• **Dataset extract**:
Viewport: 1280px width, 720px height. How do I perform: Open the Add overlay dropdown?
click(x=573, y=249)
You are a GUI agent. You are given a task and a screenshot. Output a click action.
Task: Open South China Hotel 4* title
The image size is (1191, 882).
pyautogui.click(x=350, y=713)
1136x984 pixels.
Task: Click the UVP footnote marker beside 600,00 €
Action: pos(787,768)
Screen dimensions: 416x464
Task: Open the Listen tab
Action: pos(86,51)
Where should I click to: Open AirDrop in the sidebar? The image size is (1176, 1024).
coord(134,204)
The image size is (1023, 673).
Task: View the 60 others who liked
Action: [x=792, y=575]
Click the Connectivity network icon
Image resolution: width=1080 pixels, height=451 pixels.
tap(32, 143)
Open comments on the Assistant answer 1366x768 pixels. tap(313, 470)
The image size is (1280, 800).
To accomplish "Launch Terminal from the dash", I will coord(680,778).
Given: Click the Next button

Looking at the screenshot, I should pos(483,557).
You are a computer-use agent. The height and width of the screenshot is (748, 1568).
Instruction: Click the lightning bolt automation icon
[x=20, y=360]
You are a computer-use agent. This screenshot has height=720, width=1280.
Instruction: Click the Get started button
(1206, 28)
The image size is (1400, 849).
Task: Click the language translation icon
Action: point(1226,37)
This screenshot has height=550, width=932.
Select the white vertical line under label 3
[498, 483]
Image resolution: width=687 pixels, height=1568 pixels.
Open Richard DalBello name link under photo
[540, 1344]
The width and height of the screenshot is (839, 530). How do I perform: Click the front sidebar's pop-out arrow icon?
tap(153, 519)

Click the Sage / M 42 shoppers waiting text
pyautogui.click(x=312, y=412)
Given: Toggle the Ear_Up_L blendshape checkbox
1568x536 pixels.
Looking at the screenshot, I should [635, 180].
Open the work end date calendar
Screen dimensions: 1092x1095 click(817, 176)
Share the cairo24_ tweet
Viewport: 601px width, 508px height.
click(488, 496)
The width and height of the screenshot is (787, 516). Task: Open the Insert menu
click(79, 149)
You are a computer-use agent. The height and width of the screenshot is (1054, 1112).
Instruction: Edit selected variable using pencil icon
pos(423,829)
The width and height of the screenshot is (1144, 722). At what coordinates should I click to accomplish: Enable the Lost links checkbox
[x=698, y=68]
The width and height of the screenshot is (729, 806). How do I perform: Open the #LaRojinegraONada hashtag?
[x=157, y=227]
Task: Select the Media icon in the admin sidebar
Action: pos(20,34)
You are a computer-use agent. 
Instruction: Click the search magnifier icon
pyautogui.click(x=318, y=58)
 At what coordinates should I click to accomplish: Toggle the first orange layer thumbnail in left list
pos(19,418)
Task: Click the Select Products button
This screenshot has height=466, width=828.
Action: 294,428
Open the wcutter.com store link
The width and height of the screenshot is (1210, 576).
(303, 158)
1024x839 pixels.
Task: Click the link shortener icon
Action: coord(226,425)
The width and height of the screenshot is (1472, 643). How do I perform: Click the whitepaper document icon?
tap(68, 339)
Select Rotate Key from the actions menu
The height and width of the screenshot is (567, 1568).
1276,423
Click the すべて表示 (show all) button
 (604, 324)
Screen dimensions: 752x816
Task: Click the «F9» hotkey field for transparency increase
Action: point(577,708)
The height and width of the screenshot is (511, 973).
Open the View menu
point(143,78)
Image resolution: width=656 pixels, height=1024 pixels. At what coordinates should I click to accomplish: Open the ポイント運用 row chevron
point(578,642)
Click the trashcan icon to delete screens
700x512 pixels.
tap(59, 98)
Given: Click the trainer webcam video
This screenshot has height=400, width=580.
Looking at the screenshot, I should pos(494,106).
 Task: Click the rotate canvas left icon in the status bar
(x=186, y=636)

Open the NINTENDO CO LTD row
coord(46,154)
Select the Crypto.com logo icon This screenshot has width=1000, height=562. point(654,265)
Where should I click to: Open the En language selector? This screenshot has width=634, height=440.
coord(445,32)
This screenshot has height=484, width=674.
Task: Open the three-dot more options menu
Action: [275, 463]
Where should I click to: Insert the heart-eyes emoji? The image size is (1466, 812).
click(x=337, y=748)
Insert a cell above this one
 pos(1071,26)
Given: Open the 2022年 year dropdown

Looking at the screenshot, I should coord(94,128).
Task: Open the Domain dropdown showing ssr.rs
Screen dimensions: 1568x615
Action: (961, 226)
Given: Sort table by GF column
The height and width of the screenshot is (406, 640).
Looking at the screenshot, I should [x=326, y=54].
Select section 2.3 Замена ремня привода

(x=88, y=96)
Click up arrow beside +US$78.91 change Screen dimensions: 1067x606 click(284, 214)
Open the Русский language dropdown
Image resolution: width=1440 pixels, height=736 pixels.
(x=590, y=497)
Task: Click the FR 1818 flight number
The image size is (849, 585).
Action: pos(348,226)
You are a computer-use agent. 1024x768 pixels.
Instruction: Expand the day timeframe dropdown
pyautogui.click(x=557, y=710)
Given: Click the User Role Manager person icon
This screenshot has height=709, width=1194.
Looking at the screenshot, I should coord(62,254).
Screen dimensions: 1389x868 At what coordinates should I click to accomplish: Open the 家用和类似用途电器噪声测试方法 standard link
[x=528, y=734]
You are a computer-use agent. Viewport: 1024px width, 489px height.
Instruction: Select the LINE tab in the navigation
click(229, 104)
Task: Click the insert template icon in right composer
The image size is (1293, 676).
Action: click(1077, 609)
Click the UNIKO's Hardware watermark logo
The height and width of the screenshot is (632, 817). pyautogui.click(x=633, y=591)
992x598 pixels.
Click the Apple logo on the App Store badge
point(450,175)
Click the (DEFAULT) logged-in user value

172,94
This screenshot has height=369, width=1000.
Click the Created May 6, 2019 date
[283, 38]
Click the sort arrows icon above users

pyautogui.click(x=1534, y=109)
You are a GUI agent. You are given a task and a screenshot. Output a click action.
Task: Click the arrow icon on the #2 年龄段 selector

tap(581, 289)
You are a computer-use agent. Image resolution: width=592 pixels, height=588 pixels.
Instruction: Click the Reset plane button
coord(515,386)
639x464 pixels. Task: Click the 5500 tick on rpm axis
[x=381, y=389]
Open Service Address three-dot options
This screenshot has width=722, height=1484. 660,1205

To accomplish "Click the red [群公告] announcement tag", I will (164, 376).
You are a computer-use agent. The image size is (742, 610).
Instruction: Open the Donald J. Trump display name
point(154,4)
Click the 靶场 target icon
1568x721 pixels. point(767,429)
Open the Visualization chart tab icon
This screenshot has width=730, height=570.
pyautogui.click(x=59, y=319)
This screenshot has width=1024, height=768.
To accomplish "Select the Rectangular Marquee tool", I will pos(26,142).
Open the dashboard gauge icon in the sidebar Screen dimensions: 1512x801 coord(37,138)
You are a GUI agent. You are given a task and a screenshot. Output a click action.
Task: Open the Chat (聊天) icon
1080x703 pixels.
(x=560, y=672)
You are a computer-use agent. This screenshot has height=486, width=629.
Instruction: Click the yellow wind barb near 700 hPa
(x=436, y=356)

• **The task**:
Copy out all of the listing, exactly as it reads.

• **Exercise response**:
Viewport: 1280px width, 720px height. How do I perform: Open the Add overlay dropdown?
click(x=573, y=249)
You are a GUI agent. You are given a task and a screenshot. Output a click action.
Task: Open South China Hotel 4* title
The image size is (1191, 882).
pyautogui.click(x=350, y=713)
1136x984 pixels.
Task: Click the UVP footnote marker beside 600,00 €
Action: pos(787,768)
Screen dimensions: 416x464
Task: Open the Listen tab
Action: pos(86,51)
Where should I click to: Open AirDrop in the sidebar? The image size is (1176, 1024).
coord(134,204)
The image size is (1023, 673).
Task: View the 60 others who liked
Action: [x=792, y=575]
Click the Connectivity network icon
Image resolution: width=1080 pixels, height=451 pixels.
tap(32, 143)
Open comments on the Assistant answer 1366x768 pixels. tap(313, 470)
The image size is (1280, 800).
To accomplish "Launch Terminal from the dash", I will coord(680,778).
Given: Click the Next button

Looking at the screenshot, I should pos(483,557).
You are a computer-use agent. The height and width of the screenshot is (748, 1568).
Instruction: Click the lightning bolt automation icon
[x=20, y=360]
You are a computer-use agent. This screenshot has height=720, width=1280.
Instruction: Click the Get started button
(1206, 28)
The image size is (1400, 849).
Task: Click the language translation icon
Action: point(1226,37)
This screenshot has height=550, width=932.
Select the white vertical line under label 3
[498, 483]
Image resolution: width=687 pixels, height=1568 pixels.
Open Richard DalBello name link under photo
[540, 1344]
The width and height of the screenshot is (839, 530). How do I perform: Click the front sidebar's pop-out arrow icon?
tap(153, 519)

Click the Sage / M 42 shoppers waiting text
pyautogui.click(x=312, y=412)
Given: Toggle the Ear_Up_L blendshape checkbox
1568x536 pixels.
Looking at the screenshot, I should [635, 180].
Open the work end date calendar
Screen dimensions: 1092x1095 click(817, 176)
Share the cairo24_ tweet
Viewport: 601px width, 508px height.
click(488, 496)
The width and height of the screenshot is (787, 516). Task: Open the Insert menu
click(79, 149)
You are a computer-use agent. The height and width of the screenshot is (1054, 1112).
Instruction: Edit selected variable using pencil icon
pos(423,829)
The width and height of the screenshot is (1144, 722). At what coordinates should I click to accomplish: Enable the Lost links checkbox
[x=698, y=68]
The width and height of the screenshot is (729, 806). How do I perform: Open the #LaRojinegraONada hashtag?
[x=157, y=227]
Task: Select the Media icon in the admin sidebar
Action: pos(20,34)
You are a computer-use agent. 
Instruction: Click the search magnifier icon
pyautogui.click(x=318, y=58)
 At what coordinates should I click to accomplish: Toggle the first orange layer thumbnail in left list
pos(19,418)
Task: Click the Select Products button
This screenshot has height=466, width=828.
Action: 294,428
Open the wcutter.com store link
The width and height of the screenshot is (1210, 576).
(303, 158)
1024x839 pixels.
Task: Click the link shortener icon
Action: coord(226,425)
The width and height of the screenshot is (1472, 643). How do I perform: Click the whitepaper document icon?
tap(68, 339)
Select Rotate Key from the actions menu
The height and width of the screenshot is (567, 1568).
1276,423
Click the すべて表示 (show all) button
 (604, 324)
Screen dimensions: 752x816
Task: Click the «F9» hotkey field for transparency increase
Action: point(577,708)
The height and width of the screenshot is (511, 973).
Open the View menu
point(143,78)
Image resolution: width=656 pixels, height=1024 pixels. At what coordinates should I click to accomplish: Open the ポイント運用 row chevron
point(578,642)
Click the trashcan icon to delete screens
700x512 pixels.
tap(59, 98)
Given: Click the trainer webcam video
This screenshot has height=400, width=580.
Looking at the screenshot, I should pos(494,106).
 Task: Click the rotate canvas left icon in the status bar
(x=186, y=636)

Open the NINTENDO CO LTD row
coord(46,154)
Select the Crypto.com logo icon This screenshot has width=1000, height=562. point(654,265)
Where should I click to: Open the En language selector? This screenshot has width=634, height=440.
coord(445,32)
This screenshot has height=484, width=674.
Task: Open the three-dot more options menu
Action: [275, 463]
Where should I click to: Insert the heart-eyes emoji? The image size is (1466, 812).
click(x=337, y=748)
Insert a cell above this one
 pos(1071,26)
Given: Open the 2022年 year dropdown

Looking at the screenshot, I should coord(94,128).
Task: Open the Domain dropdown showing ssr.rs
Screen dimensions: 1568x615
Action: (961, 226)
Given: Sort table by GF column
The height and width of the screenshot is (406, 640).
Looking at the screenshot, I should [x=326, y=54].
Select section 2.3 Замена ремня привода

(x=88, y=96)
Click up arrow beside +US$78.91 change Screen dimensions: 1067x606 click(284, 214)
Open the Русский language dropdown
Image resolution: width=1440 pixels, height=736 pixels.
(x=590, y=497)
Task: Click the FR 1818 flight number
The image size is (849, 585).
Action: pos(348,226)
You are a computer-use agent. 1024x768 pixels.
Instruction: Expand the day timeframe dropdown
pyautogui.click(x=557, y=710)
Given: Click the User Role Manager person icon
This screenshot has height=709, width=1194.
Looking at the screenshot, I should coord(62,254).
Screen dimensions: 1389x868 At what coordinates should I click to accomplish: Open the 家用和类似用途电器噪声测试方法 standard link
[x=528, y=734]
You are a computer-use agent. Viewport: 1024px width, 489px height.
Instruction: Select the LINE tab in the navigation
click(229, 104)
Task: Click the insert template icon in right composer
The image size is (1293, 676).
Action: click(1077, 609)
Click the UNIKO's Hardware watermark logo
The height and width of the screenshot is (632, 817). pyautogui.click(x=633, y=591)
992x598 pixels.
Click the Apple logo on the App Store badge
point(450,175)
Click the (DEFAULT) logged-in user value

172,94
This screenshot has height=369, width=1000.
Click the Created May 6, 2019 date
[283, 38]
Click the sort arrows icon above users

pyautogui.click(x=1534, y=109)
You are a GUI agent. You are given a task and a screenshot. Output a click action.
Task: Click the arrow icon on the #2 年龄段 selector

tap(581, 289)
You are a computer-use agent. Image resolution: width=592 pixels, height=588 pixels.
Instruction: Click the Reset plane button
coord(515,386)
639x464 pixels. Task: Click the 5500 tick on rpm axis
[x=381, y=389]
Open Service Address three-dot options
This screenshot has width=722, height=1484. 660,1205

To accomplish "Click the red [群公告] announcement tag", I will (164, 376).
You are a computer-use agent. The image size is (742, 610).
Instruction: Open the Donald J. Trump display name
point(154,4)
Click the 靶场 target icon
1568x721 pixels. point(767,429)
Open the Visualization chart tab icon
This screenshot has width=730, height=570.
pyautogui.click(x=59, y=319)
This screenshot has width=1024, height=768.
To accomplish "Select the Rectangular Marquee tool", I will pos(26,142).
Open the dashboard gauge icon in the sidebar Screen dimensions: 1512x801 coord(37,138)
You are a GUI agent. You are given a task and a screenshot. Output a click action.
Task: Open the Chat (聊天) icon
1080x703 pixels.
(x=560, y=672)
You are a computer-use agent. This screenshot has height=486, width=629.
Instruction: Click the yellow wind barb near 700 hPa
(x=436, y=356)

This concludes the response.